When a ferromagnetic material is subjected to a mechanical stress — caused by an applied force or torque — it experiences a change in magnetic flux. This phenomenon is known as the magnetoelastic effect, also referred to as the Villari effect, for the Italian physicist who discovered it in the late 1800’s.
In motion control applications, the torque produced by rotating equipment is determined either mathematically, based on the amount of current being drawn (a common method for servo-driven systems) or with the use of strain gauges. But calculated values are not exact representations of real-world results, and strain gauges require precise mounting and calibration to ensure accuracy. A relatively new type of sensor, based on the magnetoelastic effect, is a simple, low-cost technology that uses non-contact sensing to provide accurate torque measurements for rotating or stationary shafts.
The key component in a magnetoelastic sensor is a ferromagnetic ring attached to the shaft being measured. Alternatively, if the shaft is ferromagnetic, a section of the shaft can be permanently magnetized to produce a circumferential magnetic field, eliminating the need for an external ring.
When torque (torsional stress) is applied, the magnetic moments inside the shaft (or ring) are reoriented, causing a magnetic flux to develop around outside circumference of the shaft. The strength of the magnetic field flux is linearly proportional to the stress — and therefore, the torque — on the shaft, and the polarity of the magnetic field indicates the direction of torque. Magnetic field sensors positioned around the shaft determine the amount and direction of torque based on this flux.
Magnetoelastic sensors are non-contact, so they don’t suffer from mechanical wear, giving them an extremely long operating life.
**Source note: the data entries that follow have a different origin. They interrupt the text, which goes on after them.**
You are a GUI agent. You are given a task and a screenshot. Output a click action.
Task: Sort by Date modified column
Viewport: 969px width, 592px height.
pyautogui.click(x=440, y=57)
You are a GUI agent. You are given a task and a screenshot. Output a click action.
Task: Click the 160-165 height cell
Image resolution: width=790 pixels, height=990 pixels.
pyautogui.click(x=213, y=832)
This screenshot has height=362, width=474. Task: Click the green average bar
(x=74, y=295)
And because the magnetoelastic properties of a material are highly reliable and don’t degrade, calibration isn’t necessary for sensors that use magnetoelastic technology.
If magnetoelastic sensors seem familiar, it may be because they are similar in function to magnetostrictive sensors. In fact, magnetoelasticity and magnetostriction are essentially inverse effects. Where magnetoelasticity deals with the interaction of magnetic fields and elastic properties of a material, magnetostriction deals with the change in dimensions of a material when a magnetic field is applied.
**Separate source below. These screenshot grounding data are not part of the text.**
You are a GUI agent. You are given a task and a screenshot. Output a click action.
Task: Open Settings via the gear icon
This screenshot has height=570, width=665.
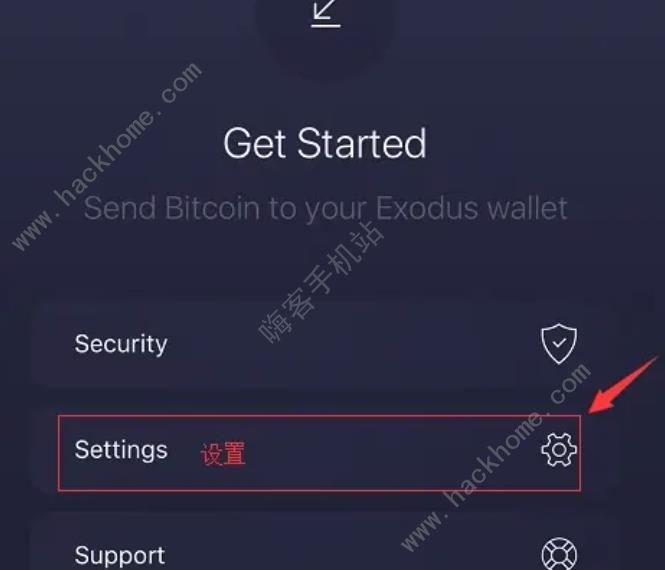(x=559, y=450)
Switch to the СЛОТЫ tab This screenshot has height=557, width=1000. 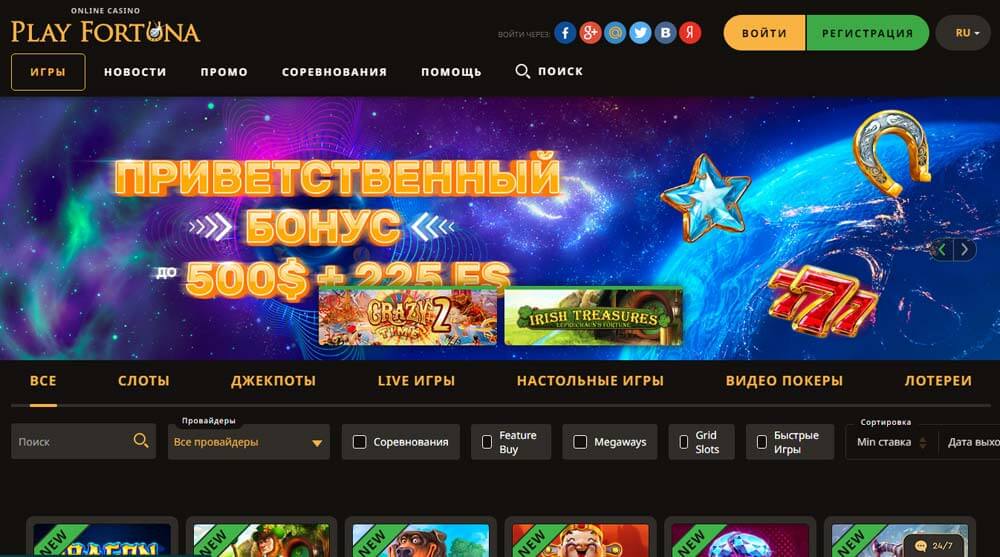point(143,381)
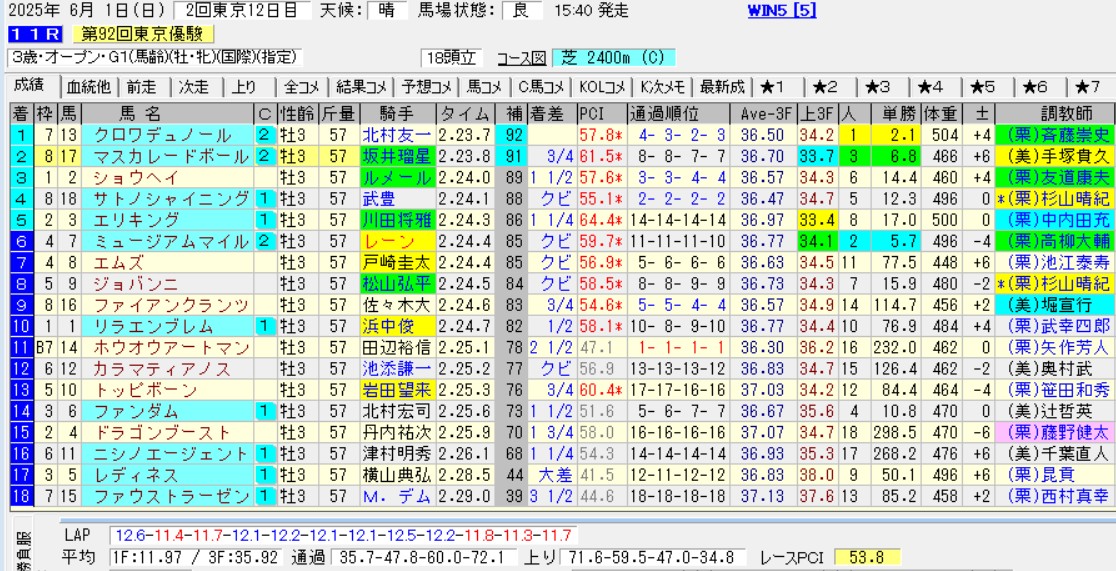Select the 上り tab
This screenshot has width=1116, height=571.
click(244, 86)
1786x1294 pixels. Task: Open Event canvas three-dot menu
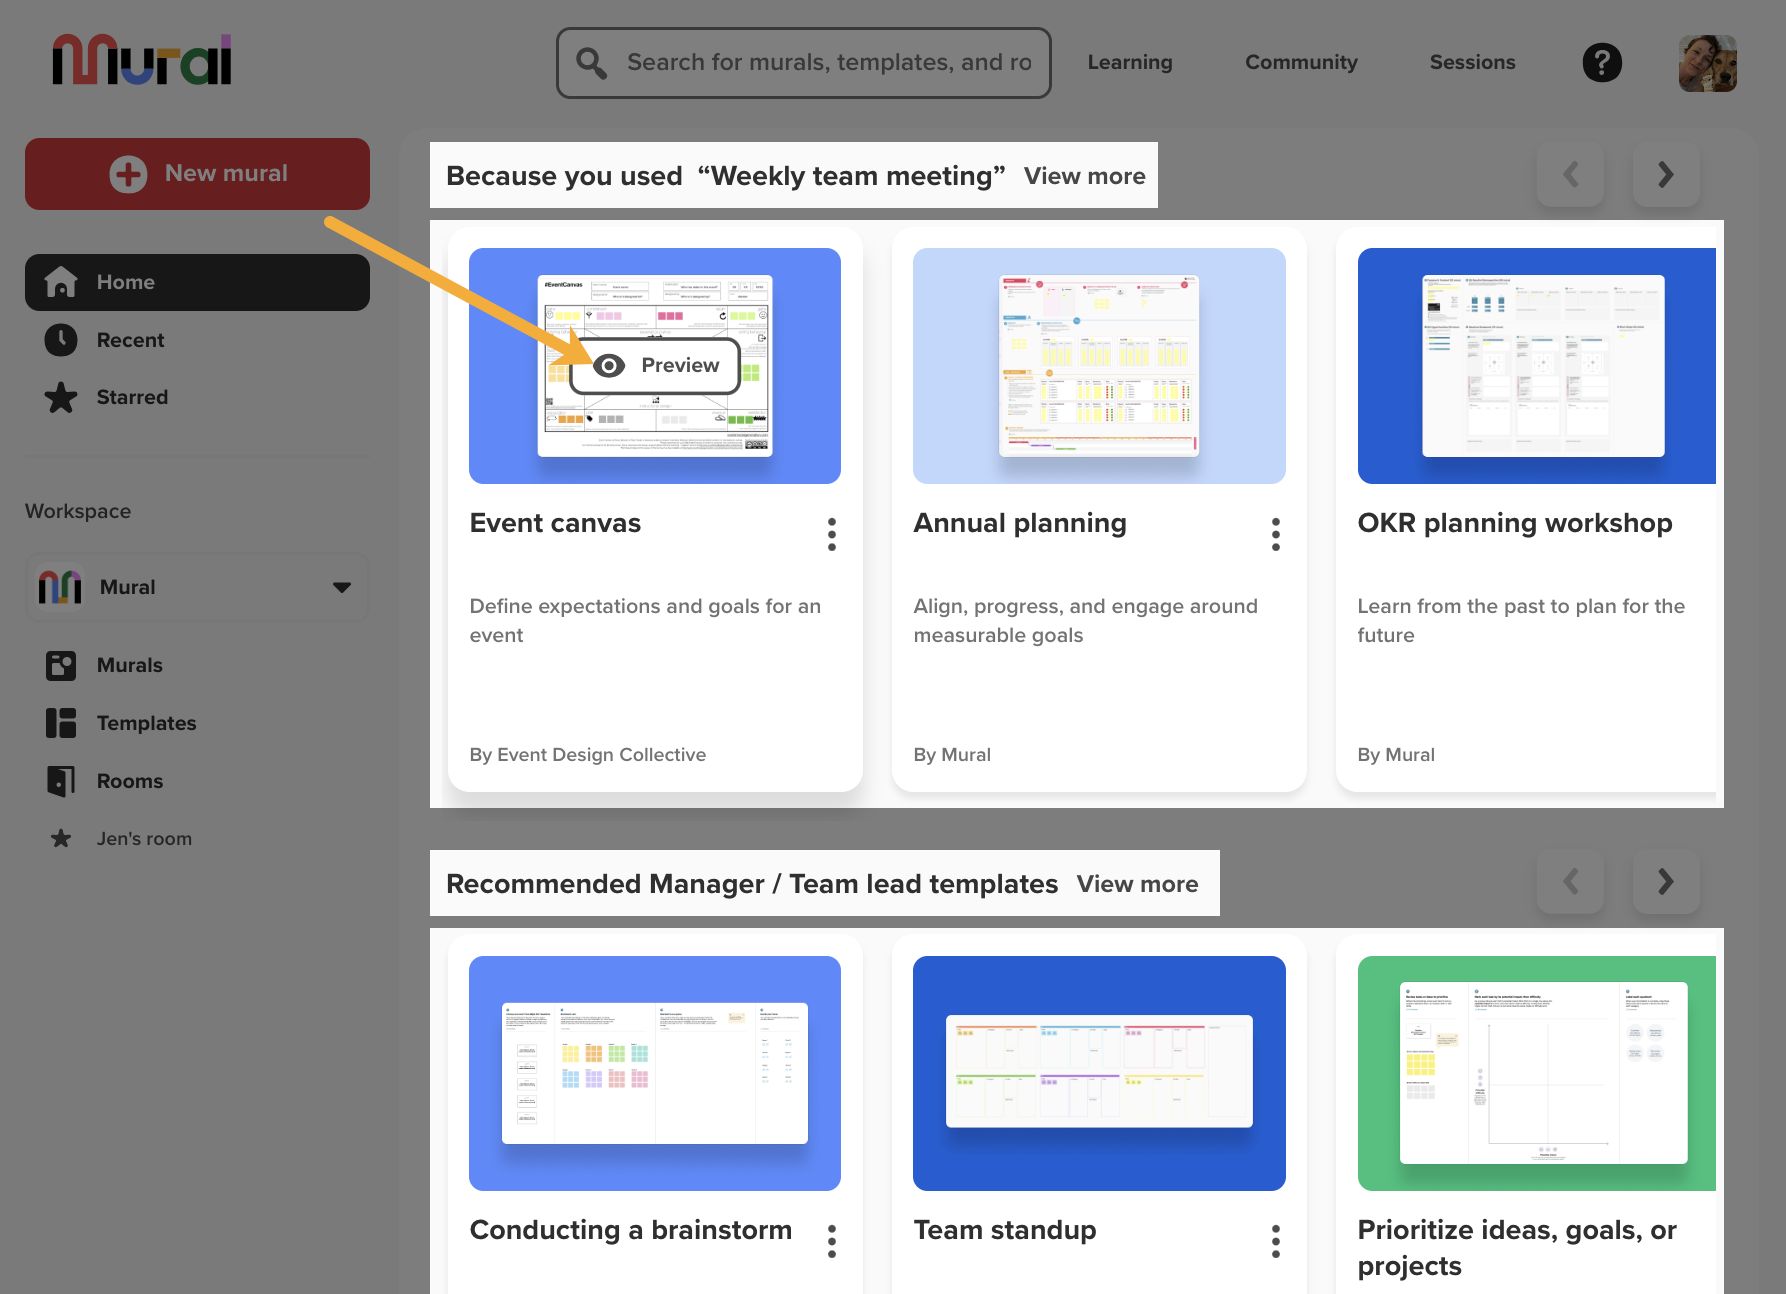[831, 534]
The most common uses for magnetoelastic torque sensors are in automotive and e-mobility applications, for sensing torque in transmissions and drivetrains. The next areas of growth for this technology are expected to be in the medical robotics and diagnostic equipment markets.
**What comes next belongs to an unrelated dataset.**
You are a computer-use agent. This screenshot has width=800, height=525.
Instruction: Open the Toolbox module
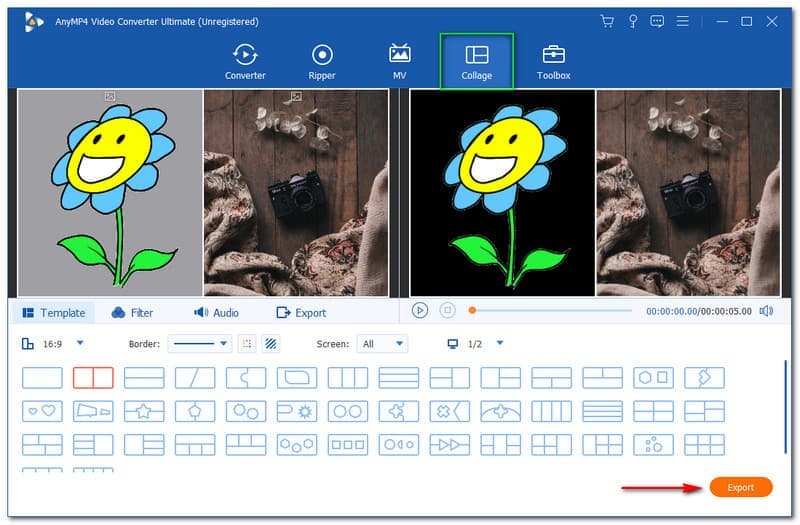click(x=553, y=61)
Magnetoelastic sensor technology can also be used to measure linear position, force, speed, or angle.
Despite their widespread use in automotive applications, magnetoelastic sensors haven’t achieved significant adoption in typical motion control applications. This is likely because servo systems, which require precise torque control, are able to quantify torque with sufficient range and accuracy by monitoring the motor’s current draw.
However, large, non-servo controlled motors, such as those used in processing applications and heavy machinery, can benefit from the use of magnetoelastic sensors to monitor torque for predictive and preventive maintenance purposes. Magnetoelastic technology can also be applied to tightening equipment used in assembly and food and beverage applications, where accurate, consistent, torque measurements are important.